EXCERPT.

===============

The Infinitude of Primes and the Sexiness of Sexy Primes

Once upon a time, a humble shepherd tended to his flock in the rolling hills of ancient Greece. One day, as he counted his goats, he realized that there was a certain number of goats that he just couldn't seem to divide into equal groups. He noticed that 20 goats could be divided into 5 groups of 4 each, or 2 groups of 10, or 4 groups of 5. But no matter how hard he tried, 17 goats could never be divided into groups. The numbers that could be divided were not as special, but the ones that couldn't—well, those were a mystery. They were like stubborn puzzle pieces that just wouldn't fit. That is how I like to imagine humans conceived the first rudimentary idea of primes.

Formally, a prime is a natural number greater than 1 that has only two positive divisors, one and itself. Prime numbers have always been at the center of attention for mathematicians. Their simple yet elusive nature has always led number theorists astray. What makes them special and worthy of attention?

Prime numbers, it turns out, are the building blocks of all other numbers. Just as atoms combine to form molecules and make up all matter, prime numbers can be combined through multiplication to form any positive integer greater than 1. This means that every positive integer greater than 1 can be expressed as a unique combination of prime numbers, making primes a fundamental concept in mathematics, especially in number theory, the study of the properties and relationships of numbers, particularly integers.

To better understand the distribution of primes along the number line, one would have to employ a tool called the sieve of Eratosthenes. The idea is simple: start with a list of all positive integers up to a certain limit, and then systematically eliminate all multiples of the primes, leaving only the primes. This process could then be repeated with larger and larger limits.

As seen in the diagram above, all the composite (non-prime) numbers have been crossed out leaving only primes.

Can it be possible that primes have a finite limit? Or do they continue on, unchanging and unbounded, for all eternity? The answer to this age-old question was given by Euclid of Alexandria in 300 BC. Euclid was a smart man who made significant contributions to geometry and arithmetic. One day, while meditating on the problem, Euclid had a brilliant insight. He realized that if there were only a finite number of primes, then he could form a new number by multiplying all of these primes together and adding 1. If this new number is not divisible by any of the primes, then it must be either a new prime number or it is divisible by a prime not included in our original finite list. This contradicts the assumption that there are only a finite number of primes, and thus proved that there must be an infinite number of primes.

===============

TASK REQUIREMENTS. Reproduce the stretch of the essay on primes from "The Infinitude of" through "idea of primes.", substituting "sheep" for "goats" throughout. The material after this point isn't needed.

ENTRIES SHOWN.

===============

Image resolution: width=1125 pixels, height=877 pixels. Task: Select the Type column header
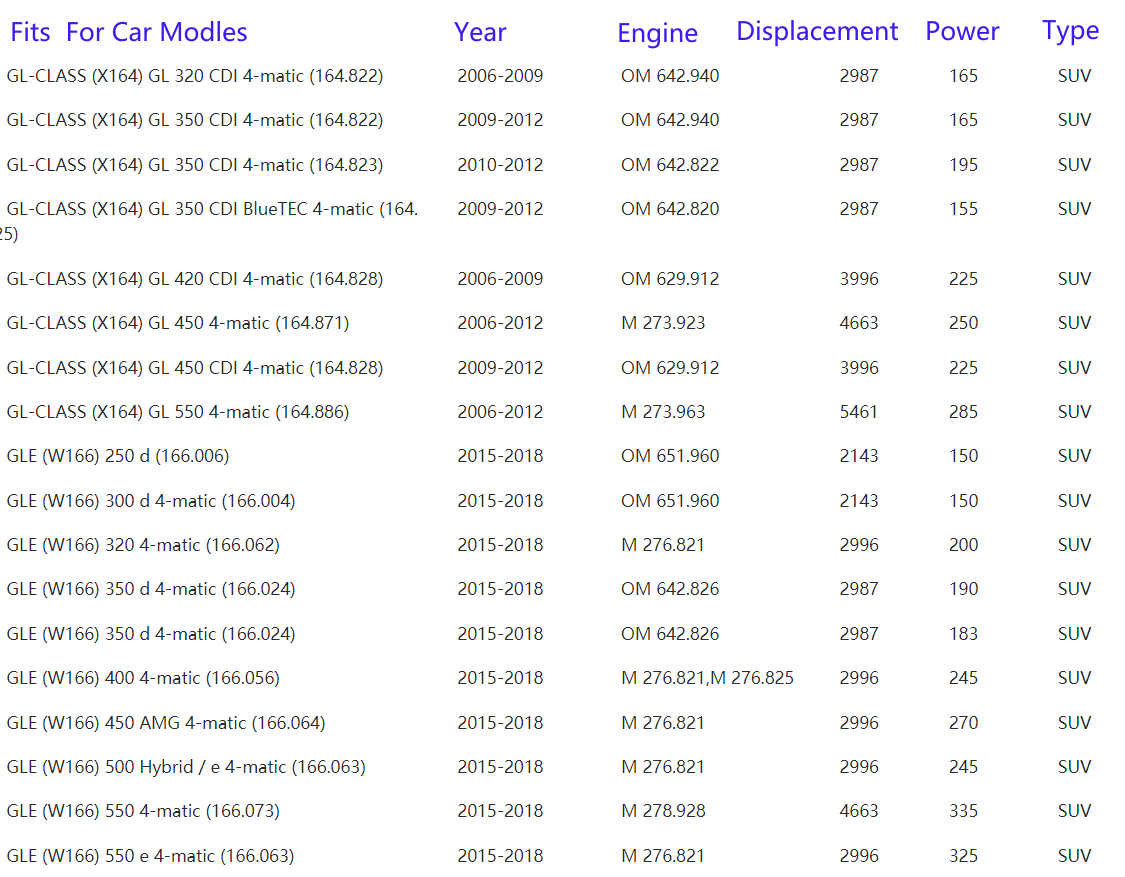click(x=1070, y=31)
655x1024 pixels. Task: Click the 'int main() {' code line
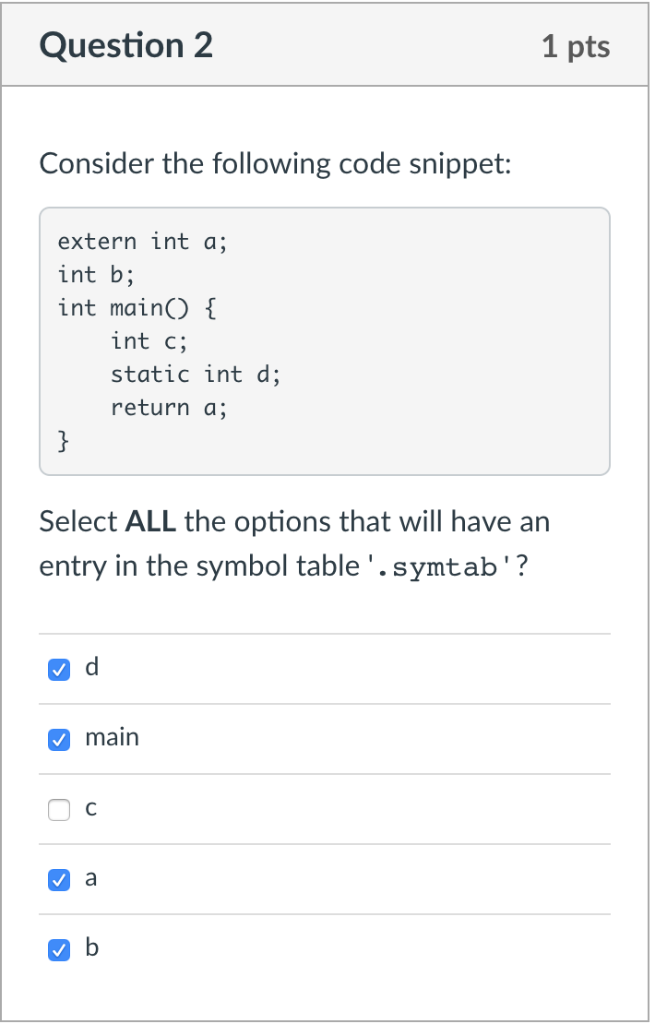point(137,308)
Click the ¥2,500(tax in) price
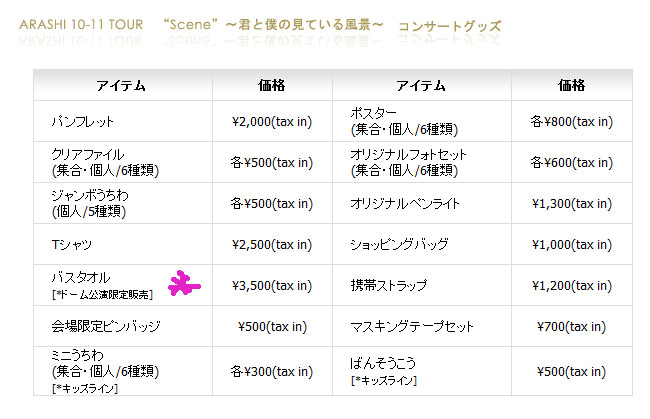The image size is (650, 419). (x=272, y=245)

===============

ANSWER TO THIS EXERCISE.
The Infinitude of Primes and the Sexiness of Sexy Primes

Once upon a time, a humble shepherd tended to his flock in the rolling hills of ancient Greece. One day, as he counted his sheep, he realized that there was a certain number of sheep that he just couldn't seem to divide into equal groups. He noticed that 20 sheep could be divided into 5 groups of 4 each, or 2 groups of 10, or 4 groups of 5. But no matter how hard he tried, 17 sheep could never be divided into groups. The numbers that could be divided were not as special, but the ones that couldn't—well, those were a mystery. They were like stubborn puzzle pieces that just wouldn't fit. That is how I like to imagine humans conceived the first rudimentary idea of primes.